Provided records Start Marker

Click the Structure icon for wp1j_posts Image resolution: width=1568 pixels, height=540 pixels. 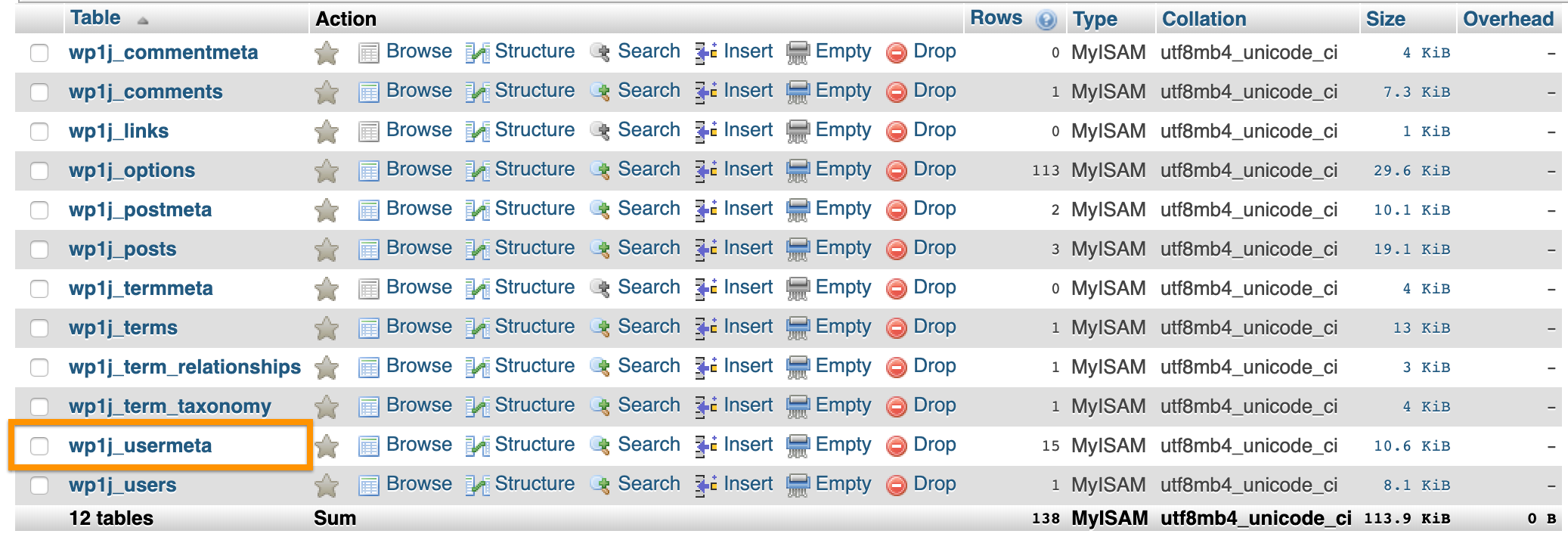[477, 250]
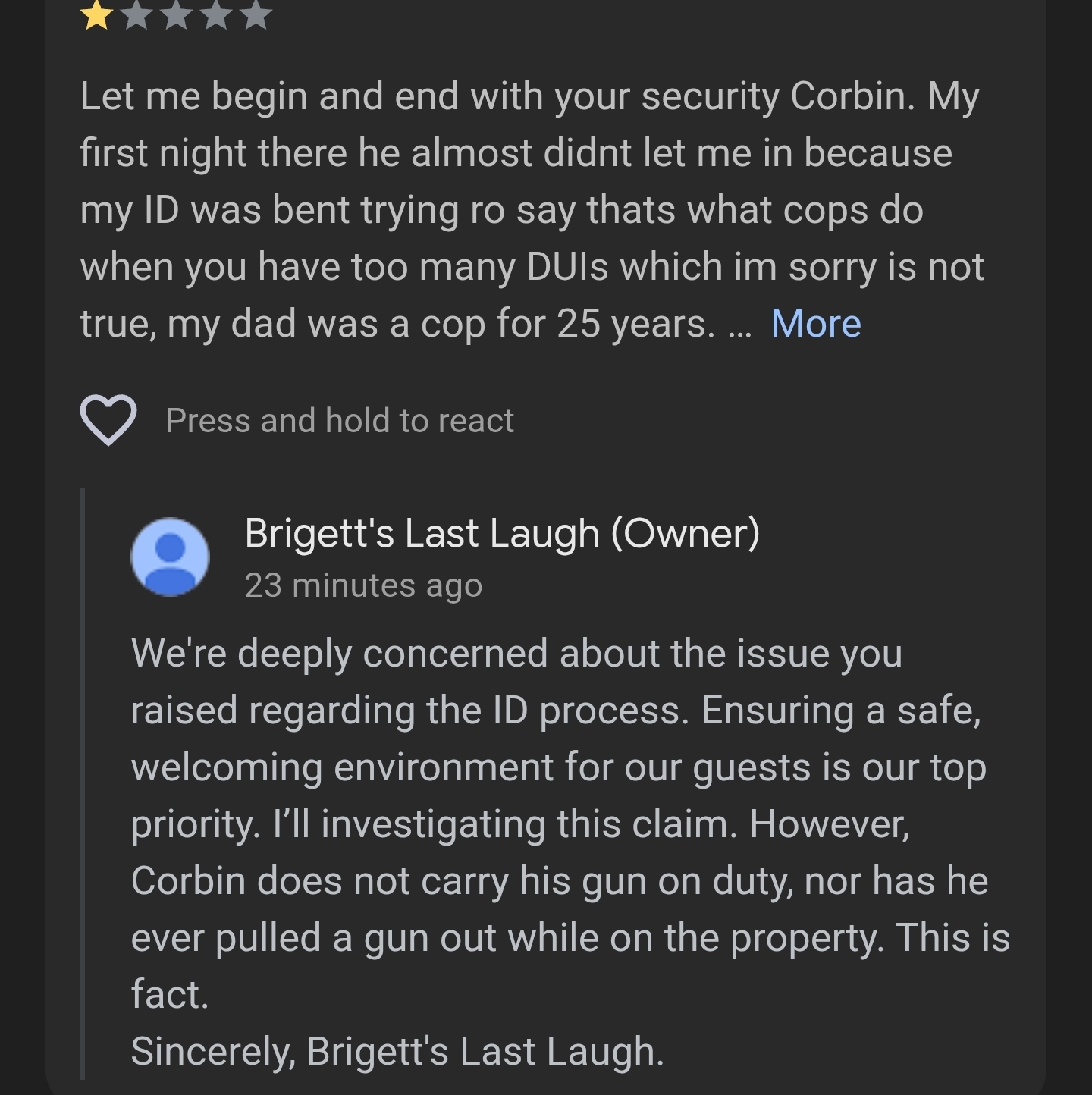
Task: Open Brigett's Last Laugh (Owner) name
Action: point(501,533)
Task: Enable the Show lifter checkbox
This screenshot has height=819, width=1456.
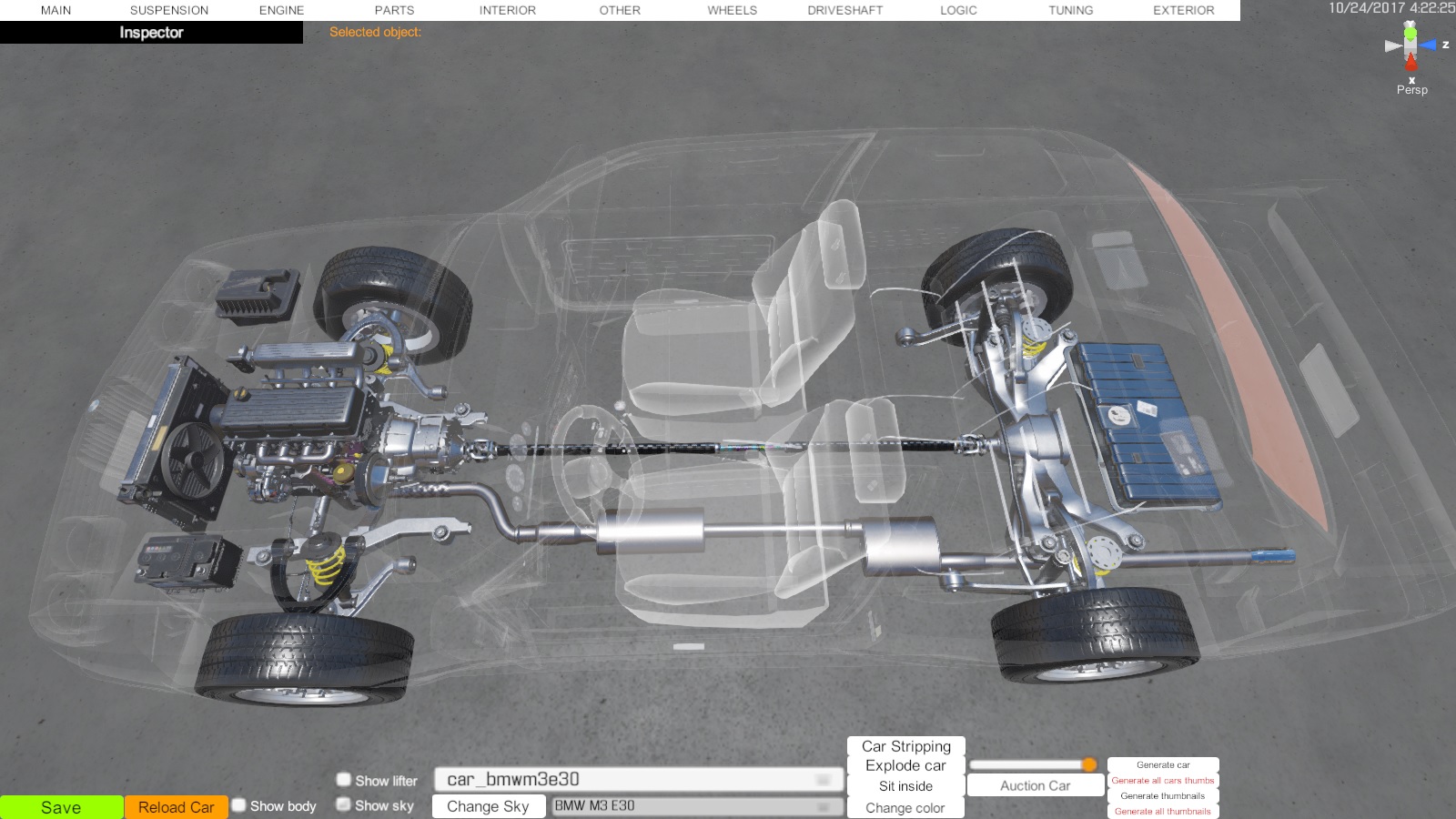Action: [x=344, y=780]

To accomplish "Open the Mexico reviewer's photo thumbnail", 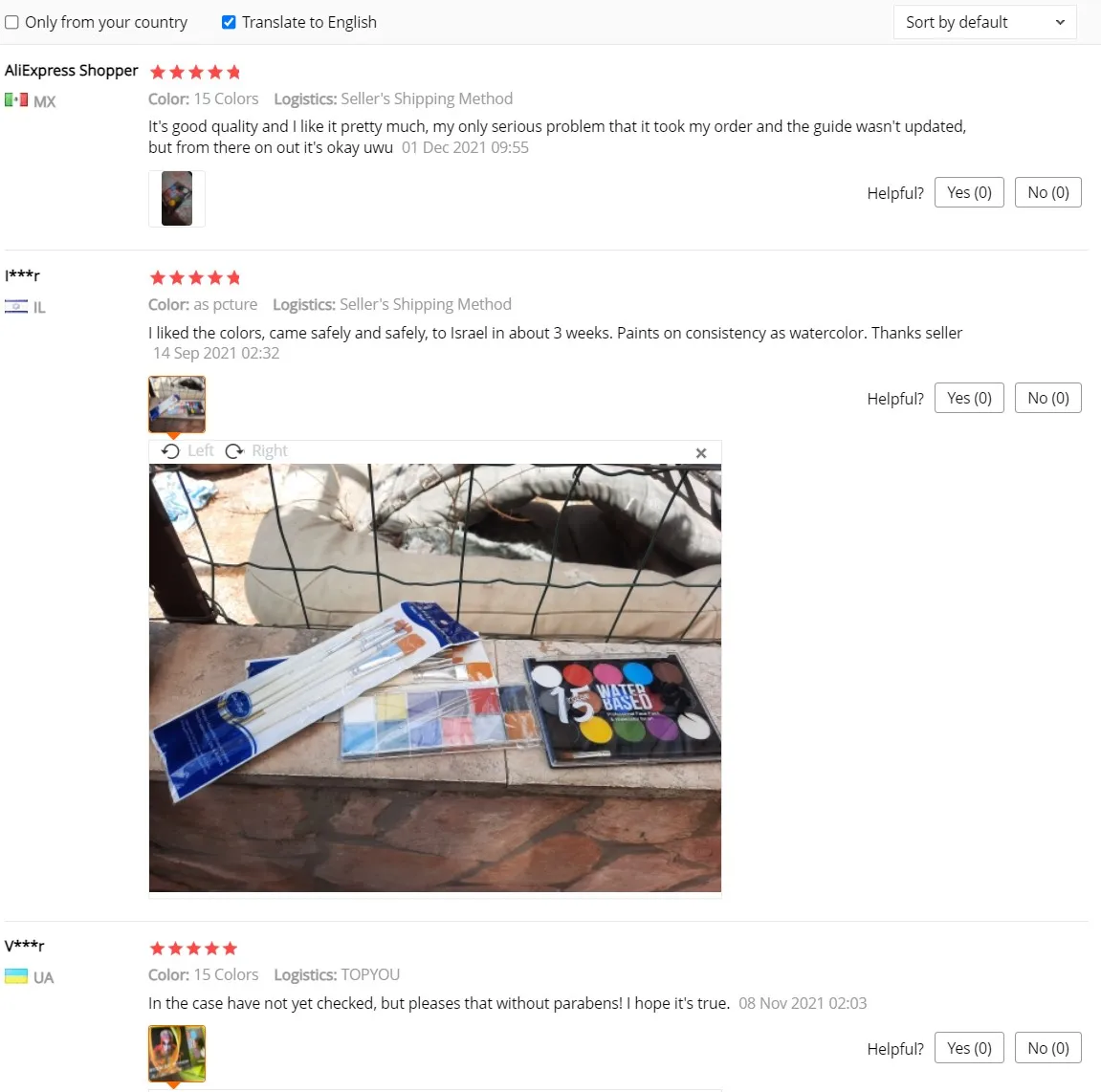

Provided records End Marker

What is needed ::
An exact restatement is expected of the lines from the line containing "Task: Enable the Show lifter checkbox" to the end of the data above, pictures excluded.

Exercise result ::
Task: Enable the Show lifter checkbox
This screenshot has height=819, width=1456.
Action: [x=344, y=780]

To accomplish "Open the Mexico reviewer's photo thumbnail", 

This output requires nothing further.